PEP: 277
Title: Unicode file name support for Windows NT
Version: $Revision: 1383 $
Last-Modified: $Date: 2002-10-07 11:34:33 -0700 (Mon, 07 Oct 2002) $
Author: Neil Hodgson <neilh at scintilla.org>
Status: Final
Type: Standards Track
Created: 11-Jan-2002
Python-Version: 2.3
Post-History: 

Abstract

    This PEP discusses supporting access to all files possible on
    Windows NT by passing Unicode file names directly to the system's
    wide-character functions.


Rationale

    Python 2.2 on Win32 platforms converts Unicode file names passed
    to open and to functions in the os module into the 'mbcs' encoding
    before passing the result to the operating system.  This is often
    successful in the common case where the script is operating with
    the locale set to the same value as when the file was created.
    Most machines are set up as one locale and rarely if ever changed
    from this locale.  For some users, locale is changed more often
    and on servers there are often files saved by users using
    different locales.

    On Windows NT and descendent operating systems, including Windows
    2000 and Windows XP, wide-character APIs are available that
    provide direct access to all file names, including those that are
    not representable using the current locale.  The purpose of this
    proposal is to provide access to these wide-character APIs through
    the standard Python file object and posix module and so provide
    access to all files on Windows NT.


Specification

    On Windows platforms which provide wide-character file APIs, when
    Unicode arguments are provided to file APIs, wide-character calls
    are made instead of the standard C library and posix calls.

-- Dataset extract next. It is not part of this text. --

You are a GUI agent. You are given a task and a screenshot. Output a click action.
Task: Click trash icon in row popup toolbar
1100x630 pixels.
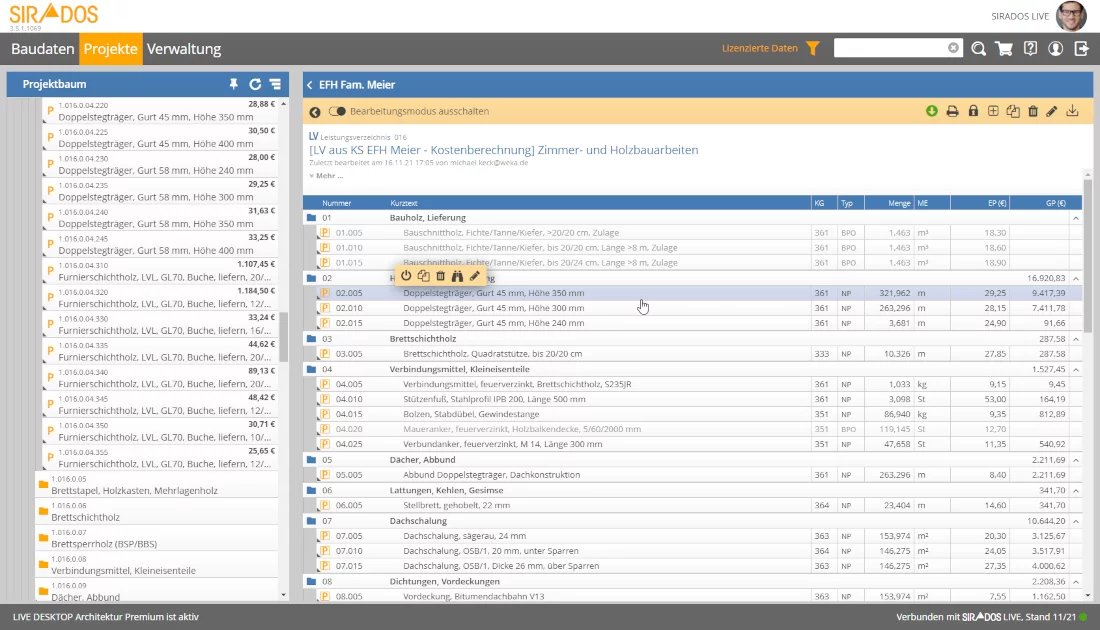click(440, 276)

    The Python file object is extended to use a Unicode file name
    argument directly rather than converting it.  This affects the
    file object constructor file(filename[, mode[, bufsize]]) and also
    the open function which is an alias of this constructor.  When a
    Unicode filename argument is used here then the name attribute of
    the file object will be Unicode.  The representation of a file
    object, repr(f) will display Unicode file names as an escaped
    string in a similar manner to the representation of Unicode
    strings.

    The posix module contains functions that take file or directory
    names: chdir, listdir, mkdir, open, remove, rename, rmdir, stat,
    and _getfullpathname.  These will use Unicode arguments directly
    rather than converting them.  For the rename function, this
    behaviour is triggered when either of the arguments is Unicode and
    the other argument converted to Unicode using the default
    encoding.

    The listdir function currently returns a list of strings.  Under
    this proposal, it will return a list of Unicode strings when its
    path argument is Unicode.


Restrictions

    On the consumer Windows operating systems, Windows 95, Windows 98,
    and Windows ME, there are no wide-character file APIs so behaviour
    is unchanged under this proposal.  It may be possible in the
    future to extend this proposal to cover these operating systems as
    the VFAT-32 file system used by them does support Unicode file
    names but access is difficult and so implementing this would
    require much work.  The "Microsoft Layer for Unicode" could be a
    starting point for implementing this.

    Python can be compiled with the size of Unicode characters set to
    4 bytes rather than 2 by defining PY_UNICODE_TYPE to be a 4 byte
    type and Py_UNICODE_SIZE to be 4.  As the Windows API does not
    accept 4 byte characters, the features described in this proposal
    will not work in this mode so the implementation falls back to the
    current 'mbcs' encoding technique. This restriction could be lifted
    in the future by performing extra conversions using
    PyUnicode_AsWideChar but for now that would add too much
    complexity for a very rarely used feature.


Reference Implementation

    An experimental implementation is available from
    [2] http://scintilla.sourceforge.net/winunichanges.zip

    [3] An updated version is available at
        http://python.org/sf/594001


References

    [1] Microsoft Windows APIs
        http://msdn.microsoft.com/


Copyright

    This document has been placed in the public domain.